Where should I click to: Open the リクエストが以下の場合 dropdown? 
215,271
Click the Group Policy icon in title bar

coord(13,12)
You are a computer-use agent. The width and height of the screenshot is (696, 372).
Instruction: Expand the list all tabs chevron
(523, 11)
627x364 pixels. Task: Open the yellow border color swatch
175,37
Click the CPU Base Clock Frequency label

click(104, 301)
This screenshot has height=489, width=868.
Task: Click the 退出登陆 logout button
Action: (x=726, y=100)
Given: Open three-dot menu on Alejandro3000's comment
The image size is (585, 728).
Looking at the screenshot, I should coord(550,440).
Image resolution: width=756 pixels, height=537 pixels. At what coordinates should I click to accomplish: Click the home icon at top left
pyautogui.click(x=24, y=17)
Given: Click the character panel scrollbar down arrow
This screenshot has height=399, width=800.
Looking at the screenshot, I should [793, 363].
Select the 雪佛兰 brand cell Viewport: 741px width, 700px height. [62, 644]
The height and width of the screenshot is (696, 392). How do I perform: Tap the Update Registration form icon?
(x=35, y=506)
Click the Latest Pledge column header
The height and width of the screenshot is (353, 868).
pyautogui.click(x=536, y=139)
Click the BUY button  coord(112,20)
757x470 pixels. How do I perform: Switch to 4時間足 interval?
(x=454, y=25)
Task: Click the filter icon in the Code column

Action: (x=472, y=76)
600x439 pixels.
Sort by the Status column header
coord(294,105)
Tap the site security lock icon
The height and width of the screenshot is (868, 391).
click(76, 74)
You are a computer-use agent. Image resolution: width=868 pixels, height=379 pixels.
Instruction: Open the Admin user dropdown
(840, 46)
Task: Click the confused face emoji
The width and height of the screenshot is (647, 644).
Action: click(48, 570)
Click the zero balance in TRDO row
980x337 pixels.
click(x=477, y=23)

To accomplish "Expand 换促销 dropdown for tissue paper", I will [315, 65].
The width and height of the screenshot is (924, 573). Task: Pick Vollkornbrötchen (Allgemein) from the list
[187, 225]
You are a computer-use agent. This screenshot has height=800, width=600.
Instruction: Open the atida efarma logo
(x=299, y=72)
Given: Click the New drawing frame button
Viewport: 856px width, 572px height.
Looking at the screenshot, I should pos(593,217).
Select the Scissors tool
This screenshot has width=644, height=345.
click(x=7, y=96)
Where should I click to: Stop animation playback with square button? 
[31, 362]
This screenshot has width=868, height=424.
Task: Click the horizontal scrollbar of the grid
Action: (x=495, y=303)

§ §

What is needed is an exact copy of the entries above, from the first line through the line holding "Tap the site security lock icon", with both of those lines kept; please give nothing else.

_TASK SOLUTION:_
Where should I click to: Open the リクエストが以下の場合 dropdown? 
215,271
Click the Group Policy icon in title bar

coord(13,12)
You are a computer-use agent. The width and height of the screenshot is (696, 372).
Instruction: Expand the list all tabs chevron
(523, 11)
627x364 pixels. Task: Open the yellow border color swatch
175,37
Click the CPU Base Clock Frequency label

click(104, 301)
This screenshot has height=489, width=868.
Task: Click the 退出登陆 logout button
Action: (x=726, y=100)
Given: Open three-dot menu on Alejandro3000's comment
The image size is (585, 728).
Looking at the screenshot, I should coord(550,440).
Image resolution: width=756 pixels, height=537 pixels. At what coordinates should I click to accomplish: Click the home icon at top left
pyautogui.click(x=24, y=17)
Given: Click the character panel scrollbar down arrow
This screenshot has height=399, width=800.
Looking at the screenshot, I should [793, 363].
Select the 雪佛兰 brand cell Viewport: 741px width, 700px height. [62, 644]
The height and width of the screenshot is (696, 392). How do I perform: Tap the Update Registration form icon?
(x=35, y=506)
Click the Latest Pledge column header
The height and width of the screenshot is (353, 868).
pyautogui.click(x=536, y=139)
Click the BUY button  coord(112,20)
757x470 pixels. How do I perform: Switch to 4時間足 interval?
(x=454, y=25)
Task: Click the filter icon in the Code column

Action: (x=472, y=76)
600x439 pixels.
Sort by the Status column header
coord(294,105)
Tap the site security lock icon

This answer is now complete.